Bien observer : la méthode en dix minutes par édifice

Une routine simple, qui fonctionne à chaque fois.

Premièrement, faites le tour extérieur complet avant d'entrer. Toujours. C'est dehors que se lit l'histoire du bâtiment.

Deuxièmement, cherchez le chevet et prenez le temps de l'examiner. C'est la partie la plus ancienne, on l'a dit.

Troisièmement, levez les yeux. Les modillons sous la corniche sont souvent les seules sculptures romanes conservées in situ.

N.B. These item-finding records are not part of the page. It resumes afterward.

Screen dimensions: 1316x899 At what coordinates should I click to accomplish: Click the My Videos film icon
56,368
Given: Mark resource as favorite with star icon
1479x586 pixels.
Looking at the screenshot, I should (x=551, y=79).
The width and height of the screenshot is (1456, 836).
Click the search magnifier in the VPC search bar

Quatrièmement, repérez les reprises de maçonnerie : changements de pierre, de couleur, d'appareillage, baies bouchées, arrachements. Chaque rupture correspond à une campagne de travaux.

Cinquièmement, entrez de préférence par le sud. Les portails romans les plus travaillés sont fréquemment de ce côté, pour des raisons de lumière et de circulation villageoise.

Dix minutes. C'est tout ce qu'il faut pour passer de « une vieille église de campagne » à « un édifice roman remanié au XVe puis restauré au XIXe ».

Un patrimoine fragile : conservation et menaces

L'état sanitaire des édifices ruraux

Il faut regarder la réalité en face. Une commune de trois cents habitants qui doit entretenir une église du XIIe siècle se retrouve devant une équation impossible.

Les problèmes sont toujours les mêmes. L'humidité, d'abord, qui monte des fondations et ruine les enduits comme les décors peints. Les toitures ensuite, dont la réfection coûte des sommes hors de portée d'un budget communal rural. Les charpentes attaquées. Les joints qui se délitent.

Et puis les vols. Le mobilier religieux non protégé, statues et objets liturgiques, disparaît régulièrement des églises rurales laissées ouvertes. C'est d'ailleurs l'une des raisons pour lesquelles tant d'édifices sont désormais fermés : un cercle vicieux dont personne n'a trouvé la sortie.

Qui protège ce patrimoine ?

Plusieurs acteurs se partagent la tâche, avec des moyens inégaux.

La DRAC Auvergne-Rhône-Alpes assure la protection réglementaire et le contrôle scientifique des travaux sur les édifices classés ou inscrits. Le Département de la Loire soutient financièrement les communes et mène des politiques d'inventaire. La Fondation du patrimoine intervient par le mécénat populaire et les souscriptions, avec des résultats parfois spectaculaires sur des chantiers ruraux.

Mais l'essentiel du travail de terrain repose sur les associations locales de sauvegarde. Des bénévoles, souvent retraités, qui organisent les ouvertures, sollicitent les subventions, montent les dossiers, alertent quand une charpente bouge.

Comment contribuer quand on n'est ni élu ni spécialiste ? Adhérer à une association locale. Participer aux souscriptions de la Fondation du patrimoine, qui ouvrent droit à réduction d'impôt. Et plus simplement : venir. Un patrimoine qu'on visite est un patrimoine qu'on défend.

Conclusion : le Forez, une leçon d'architecture à ciel ouvert

Le Forez n'a pas son Vézelay, ni son Conques, ni sa Sainte-Foy. Il n'aura jamais de monument phare capable d'attirer des cars entiers.

Sa richesse est ailleurs, et elle est peut-être plus intéressante : dans la densité, dans la cohérence, dans ce maillage serré d'édifices modestes qui, mis bout à bout, racontent l'histoire complète d'un territoire. Chaque église prise isolément semble anodine. L'ensemble est remarquable.

C'est une invitation à explorer autrement. Quitter la nationale, prendre la départementale, puis la voie communale. S'arrêter dans un village dont on n'a jamais entendu parler. Faire le tour d'une église, lever les yeux, découvrir un modillon sculpté il y a huit cents ans par quelqu'un dont on ne saura jamais le nom.

Et le patrimoine forézien ne s'arrête évidemment pas là. Les châteaux, les villages de caractère, les vestiges de l'épopée industrielle stéphanoise et roannaise composent d'autres récits, tout aussi denses. Mais ceci est une autre histoire.